• GOAL OF THE EXERCISE
Your answer should be every line of the records that contains the word "pyautogui", copied as it stands.

• DATA LISTING
- - - - -

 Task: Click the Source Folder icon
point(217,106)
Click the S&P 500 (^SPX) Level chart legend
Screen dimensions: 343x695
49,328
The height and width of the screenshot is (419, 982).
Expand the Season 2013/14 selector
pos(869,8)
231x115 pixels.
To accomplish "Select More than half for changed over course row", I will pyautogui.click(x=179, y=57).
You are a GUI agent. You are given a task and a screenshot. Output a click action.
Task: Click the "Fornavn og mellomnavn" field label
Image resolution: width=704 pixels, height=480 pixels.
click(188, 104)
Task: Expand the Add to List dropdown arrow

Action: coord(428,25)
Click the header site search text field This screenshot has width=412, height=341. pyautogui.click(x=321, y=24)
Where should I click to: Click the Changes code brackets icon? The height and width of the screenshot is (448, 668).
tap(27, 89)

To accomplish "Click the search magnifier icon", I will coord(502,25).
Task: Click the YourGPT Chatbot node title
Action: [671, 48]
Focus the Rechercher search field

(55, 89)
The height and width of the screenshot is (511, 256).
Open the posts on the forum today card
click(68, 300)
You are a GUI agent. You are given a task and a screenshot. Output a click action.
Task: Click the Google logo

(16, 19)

- - - - -

• THE ANSWER
To accomplish "Select More than half for changed over course row", I will pyautogui.click(x=179, y=57).
Click the header site search text field This screenshot has width=412, height=341. pyautogui.click(x=321, y=24)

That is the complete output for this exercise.